Photo above: Three Crowns. Horsefair Street, the Rifle Volunteer seen next door.

One of the major Leicester coaching Inns, built circa 1720. The name commemorated the union of the crown of Hanover (George I) with England and Scotland in 1714.

The last coach leaving the Three Crowns, 1868.  A year later the inn was demolished with a new bank, the National Provincial, now a Nat West is built on the site. (The two pillars holding the portico purported to have been two of the original four from the High Cross ?)

Many banquets and feasts were held here for the ‘great and good’ of Leicester.  The mayor would entertain dignitaries who visited Leicester.

Part of a menu from a 1745 feast.

One landlord of the Three  Crowns was William Bishop:  Bishop Street is named after him. A future Mayor of Leicester, William followed his father, James who was possibly the first landlord. William’s son, Willoughby, succeeded.  Described as a ‘beau’ and single, he was the last of the Bishop family to be ‘mine host.’

Top hatted gents, outside the Three Crowns.
Demise and demolition of the Three Crowns, 1869.  As with most coaching inns, it couldn’t compete with the steam train.(photo Newark Houses Museum)
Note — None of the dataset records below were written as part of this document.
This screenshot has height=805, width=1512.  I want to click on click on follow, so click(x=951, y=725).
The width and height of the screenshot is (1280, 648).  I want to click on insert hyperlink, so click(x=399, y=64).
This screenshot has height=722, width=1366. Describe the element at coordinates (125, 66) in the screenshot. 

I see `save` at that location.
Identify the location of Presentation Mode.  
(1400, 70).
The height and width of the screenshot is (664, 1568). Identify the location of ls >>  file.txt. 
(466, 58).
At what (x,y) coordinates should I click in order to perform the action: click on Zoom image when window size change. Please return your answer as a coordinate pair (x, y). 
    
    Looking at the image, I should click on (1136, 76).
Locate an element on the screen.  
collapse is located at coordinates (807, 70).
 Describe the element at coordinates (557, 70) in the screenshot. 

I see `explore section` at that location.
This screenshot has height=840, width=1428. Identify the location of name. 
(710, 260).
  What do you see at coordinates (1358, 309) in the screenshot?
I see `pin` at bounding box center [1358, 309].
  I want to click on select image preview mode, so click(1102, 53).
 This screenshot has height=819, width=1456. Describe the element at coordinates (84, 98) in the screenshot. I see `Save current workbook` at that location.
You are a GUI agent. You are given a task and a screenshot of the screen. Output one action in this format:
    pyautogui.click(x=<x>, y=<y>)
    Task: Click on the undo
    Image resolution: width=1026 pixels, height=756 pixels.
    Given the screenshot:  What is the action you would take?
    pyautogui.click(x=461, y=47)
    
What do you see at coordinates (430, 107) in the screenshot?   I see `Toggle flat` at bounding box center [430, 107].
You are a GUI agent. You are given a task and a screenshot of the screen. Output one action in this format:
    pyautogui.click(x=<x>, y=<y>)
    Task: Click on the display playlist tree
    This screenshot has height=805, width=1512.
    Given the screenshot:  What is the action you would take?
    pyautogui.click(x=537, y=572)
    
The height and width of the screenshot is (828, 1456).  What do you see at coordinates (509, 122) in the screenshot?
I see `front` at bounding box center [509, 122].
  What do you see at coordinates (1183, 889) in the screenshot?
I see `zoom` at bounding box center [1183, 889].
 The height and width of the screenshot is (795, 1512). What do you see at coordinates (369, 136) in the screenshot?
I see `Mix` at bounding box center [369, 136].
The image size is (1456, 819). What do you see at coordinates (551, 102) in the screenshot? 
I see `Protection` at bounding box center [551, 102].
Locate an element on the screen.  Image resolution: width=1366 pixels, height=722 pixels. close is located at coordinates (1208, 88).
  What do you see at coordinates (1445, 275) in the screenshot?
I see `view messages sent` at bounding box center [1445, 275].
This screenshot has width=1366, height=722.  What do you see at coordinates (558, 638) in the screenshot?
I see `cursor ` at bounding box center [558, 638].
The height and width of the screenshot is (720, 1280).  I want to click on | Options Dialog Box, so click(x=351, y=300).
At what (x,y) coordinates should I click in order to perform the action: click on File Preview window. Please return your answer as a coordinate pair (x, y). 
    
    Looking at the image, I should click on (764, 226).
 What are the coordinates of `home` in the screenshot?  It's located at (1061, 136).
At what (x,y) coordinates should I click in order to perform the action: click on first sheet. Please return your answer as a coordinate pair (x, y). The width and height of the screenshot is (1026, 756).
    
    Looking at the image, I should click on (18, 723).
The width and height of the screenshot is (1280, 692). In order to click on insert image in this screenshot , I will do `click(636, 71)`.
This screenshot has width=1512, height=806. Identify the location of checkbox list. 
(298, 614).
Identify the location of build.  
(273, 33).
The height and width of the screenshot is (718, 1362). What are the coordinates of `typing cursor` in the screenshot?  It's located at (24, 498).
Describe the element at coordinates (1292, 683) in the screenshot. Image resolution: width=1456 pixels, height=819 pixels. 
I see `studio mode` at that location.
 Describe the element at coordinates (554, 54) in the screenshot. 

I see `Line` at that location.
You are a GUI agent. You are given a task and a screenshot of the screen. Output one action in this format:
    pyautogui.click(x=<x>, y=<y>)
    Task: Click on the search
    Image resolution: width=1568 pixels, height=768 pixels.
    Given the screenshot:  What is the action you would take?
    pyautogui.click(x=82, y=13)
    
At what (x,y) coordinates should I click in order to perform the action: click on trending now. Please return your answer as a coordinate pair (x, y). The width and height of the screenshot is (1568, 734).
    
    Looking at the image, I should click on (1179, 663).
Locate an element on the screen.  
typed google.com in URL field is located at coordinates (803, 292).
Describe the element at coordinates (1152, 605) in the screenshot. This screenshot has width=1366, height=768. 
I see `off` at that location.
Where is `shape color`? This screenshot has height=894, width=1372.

A local newspaper lamented the demolition of the Three Crowns:

‘Throughout the reigns of George I, II, III, IV and William IV,  the Three Crowns was associated with memories of its proprietors.  Long before the scream of the locomotive had been herd in the valley of the Soar, before even a coach ran to and from the metropolis, the old inn was a halting place for the stranger. When the stage coach began its journey the Three Crowns was in the ascendant.

But when the Midland railway opened, the coaches one by one disappeared, the bustle of the inn yard, changing of horses, groups of idlers gathering around the coaches, became pictures of the past.

The old landlords pined away, and old ostlers groaned in corners as the glory of the inn departed.

Architecturally, the inn with its early Georgian staircase, half panelled rooms, its rear assembly room supported by the old pillars of the High Cross will be no more.

In a few years the Three Crowns will be known by tradition only, a building which had filled a place in the minds eye of successive generations will no longer be remembered, except in a dream or faded picture, and another generation will know it no more.’